La excepción a esta norma la encontramos en la tuberculosis, considerada por varios autores como la enfermedad humana más antigua que se conoce.
Una de las hipótesis más aceptadas sobre el surgimiento del Mycobacterium (el germen causante de esta enfermedad) propone que el antepasado común denominado M. archaicum, bacteria libre, habría dado origen a los modernos Mycobacterium, incluido el M. tuberculosis.[2]
La mutación se habría producido durante el Neolítico, en relación con la domesticación de bóvidos salvajes en África.
Las primeras evidencias de tuberculosis en humanos se han encontrado en restos óseos del Neolítico, en un cementerio próximo a Heidelberg, supuestamente pertenecientes a un adulto joven, y datados en torno a 5000 años antes de nuestra era.[3]
También se han encontrado datos sugestivos de tuberculosis en momias egipcias datadas entre los años 3000 y 2400 a. C.[4]
Chamán esquimal fotografiado en Nushagak, Alaska en 1890 por Frank G. CarpenterEn cuanto a los primeros tratamientos médicos de los que se tiene constancia hay que hacer mención a la práctica de la trepanación (perforación de los huesos de la cabeza para acceder al encéfalo).
Existen hallazgos arqueológicos de cráneos con signos evidentes de trepanación datados en torno al año 3000 a.
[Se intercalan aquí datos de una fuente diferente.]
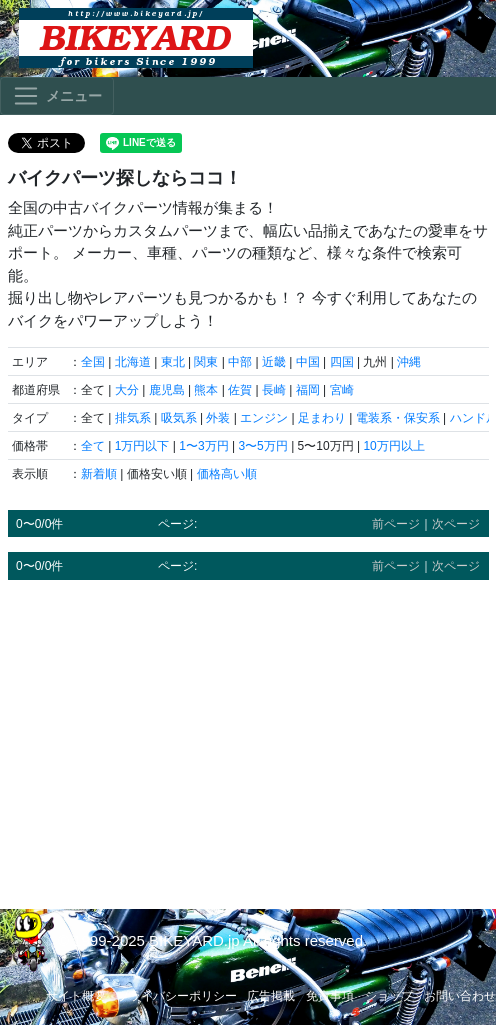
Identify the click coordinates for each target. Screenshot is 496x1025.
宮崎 (342, 390)
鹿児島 (167, 390)
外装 (218, 418)
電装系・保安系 (398, 418)
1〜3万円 (203, 446)
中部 (240, 362)
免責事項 (330, 996)
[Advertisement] (248, 735)
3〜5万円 (262, 446)
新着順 (99, 474)
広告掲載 (271, 996)
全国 (93, 362)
C. en los que se postula la supervivencia del paciente tras la intervención.
Los más antiguos se han hallado en la cuenca del Danubio, pero existen hallazgos similares en excavaciones de Dinamarca, Polonia, Francia, Reino Unido, Suecia, España o Perú.
La etnología, por otra parte, extrapola los descubrimientos realizados en culturas y civilizaciones preindustriales que han conseguido sobrevivir hasta nuestros días para comprender o deducir los modelos culturales y conductuales de las primeras sociedades humanas.
En general, las sociedades nómadas, recolectoras y cazadoras, no poseen la figura especializada del sanador y cualquier miembro del grupo puede ejercer esta función, de manera principalmente empírica.
En cambio, las sociedades asentadas, que han abandonado patrones trashumantes y comienzan a aprovechar y modificar el entorno en su provecho, tienden a especializar a un miembro del grupo en funciones de brujo, chamán o sanador, con frecuencia revestido de algún poder o influencia divina.
Estos sanadores suelen ocupar una posición social privilegiada y en muchos casos se subespecializan para tratar diferentes enfermedades, como se evidenció entre los aztecas, entre los que podía encontrarse el médico chamán (ticitl) más versado en procedimientos mágicos, el teomiquetzan, experto sobre todo en heridas y traumatismos producidos en combate, o la tlamatlquiticitl, comadrona encargada del seguimiento de los embarazos.
Por otra parte, las sociedades primitivas suelen considerar al enfermo como un «impuro», especialmente ante procesos patológicos incomprensibles, acudiendo a la explicación divina, como causa de los mismos.
El enfermo lo es porque ha transgredido algún tabú que ha irritado a alguna deidad, sufriendo por ello el «castigo» correspondiente, en forma de enfermedad.
La evolución de la medicina en estas sociedades arcaicas encuentra su máxima expresión en las primeras civilizaciones humanas: Mesopotamia, Egipto, América precolombina, India y China.
En ellas se expresaba esa doble vertiente, empírica y mágica, característica de la medicina primitiva.